After analyzing the influencing variables and the appropriate model, the next step was to accurately determine the corresponding value of each important parameter individually or in a set that can improve the antibacterial inhibitory capacity of ZnAl/CS and to achieve a zone of inhibition broader (larger) than the previous one. This optimization was done via RSM, by applying a canonical analysis which is one of the multivariate linear statistical analyses used to locate the stationary point of response surface and to determine whether it represents a maximum, minimum, or saddle point. P: 11.27, R: 3.27, and C: 1.07 g/L were the optimal conditions for obtaining the widest zone of inhibition as predicted by the model. The theoretical inhibition zone predicted using the above conditions was 17.07 mm. In order to validate the applicability of the model, a series of experiments was carried out using the optimal parameter values suggested by the conical analysis, P: 11.27, R: 3.27, and C: 1.07 g/L. As a result, a relatively higher experimental value, but close to that predicted by the model, was obtained, see Figure 9 (17.3 ± 0.65 mm). This satisfactory result confirmed, in addition to the model predicted, the effectiveness of the modeling tool RSM. Figure 10 summarizes the optimization model.

Figure 9.

Figure 9

Effects of optimized ZnAl/CS (ZnAl/CSo) against E. coli (scale bar = 0.5 cm).

Figure 10.

Figure 10

Cube of optimization of ZnAl/CS preparation.
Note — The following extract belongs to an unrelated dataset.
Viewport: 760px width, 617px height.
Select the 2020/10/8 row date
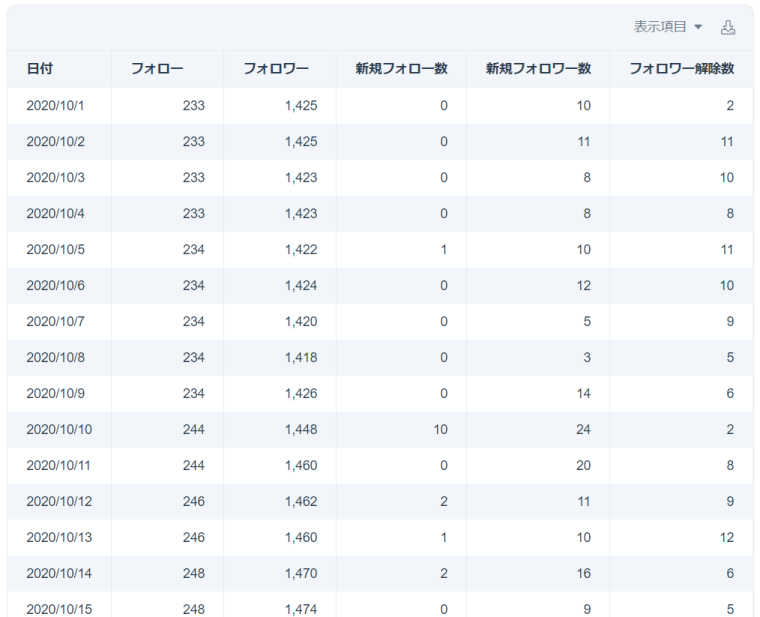point(55,358)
One of the most striking differences between this study and our previous study [29] was the antibacterial activity of the ZnAl/CS hybrid against P. cyclopium and E. coli. The ZnAl/CS hybrid was more effective against P. cyclopium fungi with a zone of antimicrobial inhibition of 29 ± 0.7 mm (bi-titration) against 22.3 ± 0.5 mm (urea method of preparation) and less effective against E. coli compared to the previous study with a zone of inhibition of 17.3 ± 0.65 mm (bi-titration preparation method) against 24.2 ± 0.8 mm (urea method of preparation).
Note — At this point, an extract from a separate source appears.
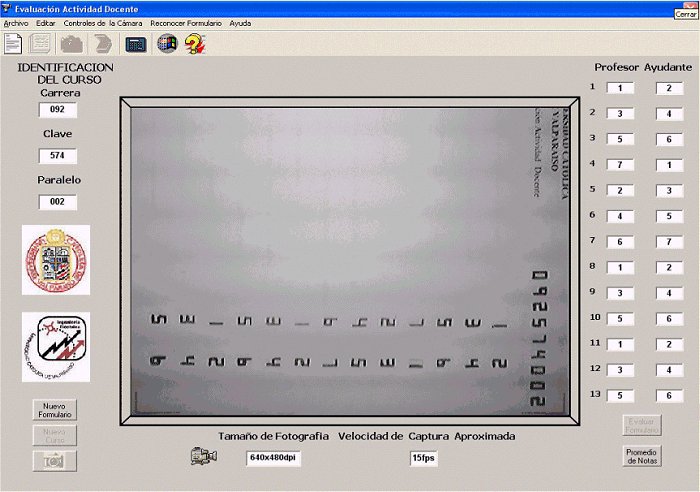Click the Paralelo field showing 002
The height and width of the screenshot is (492, 700).
click(x=57, y=202)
The urea method of preparation is a high crystallinity method with more complete bonds leading to firmly attached components [66]. This leads to a slower and lower release of ions contained in the material [67]. This has the consequence of causing a weak antimicrobial activity and a rapid propagation of microbes over time. The urea preparation method thus leads to an antimicrobial activity moderately effective towards the fungus.

In contrast to the urea method of preparation, the bi-titration preparation method produces weak crystallinity but better heat stability material [68], in addition to showing a high rate capability and impressive specific capacity and cycle property [69]. This compound structure will produce a rapid dispersion of the ions contained in the material and an immediate effect on the environment. This will result in a permanent and effective contact of the ions with the microbes which will cause their inhibition.
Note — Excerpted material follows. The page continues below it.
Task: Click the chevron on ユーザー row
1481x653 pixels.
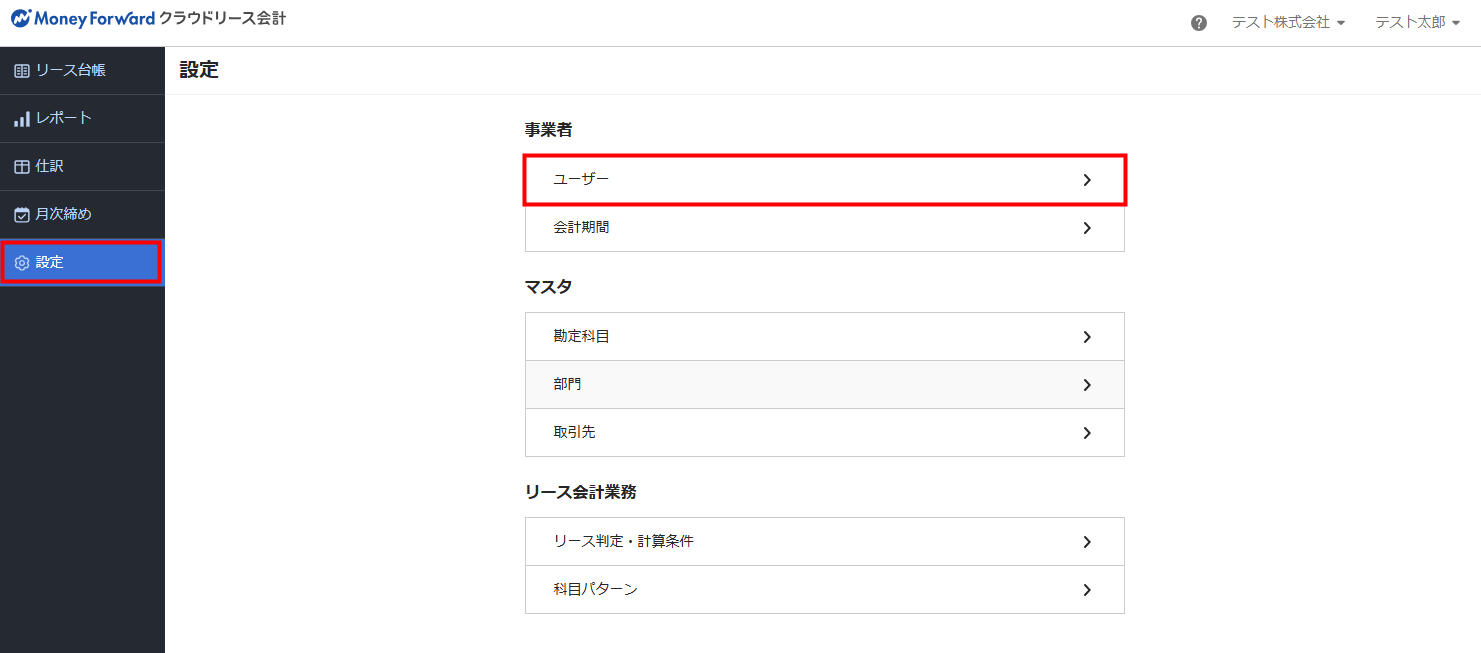Action: tap(1087, 180)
2.8. Antibacterial Killing Kinetic Assays of ZnAl/CS

Since the E. coli growth cycle extends over a period of 24 h, we set the duration of the experiment to a growth cycle, that was why the incubation time was 24 h. This study was carried out in a liquid medium, so it was possible to deduce a kinetic model showing the amount of potassium released as a function of the microbial colony reduction rate. Also, potassium release by E. coli has already been studied and a kinetic model has already been established and described in the form of: 10 μM K+/min for 0.5 mg/mL of propyl paraben. This previous study was able to relate the variation in the size of the inhibition zone as a function of the quantity of potassium released without establishing an equational model [70].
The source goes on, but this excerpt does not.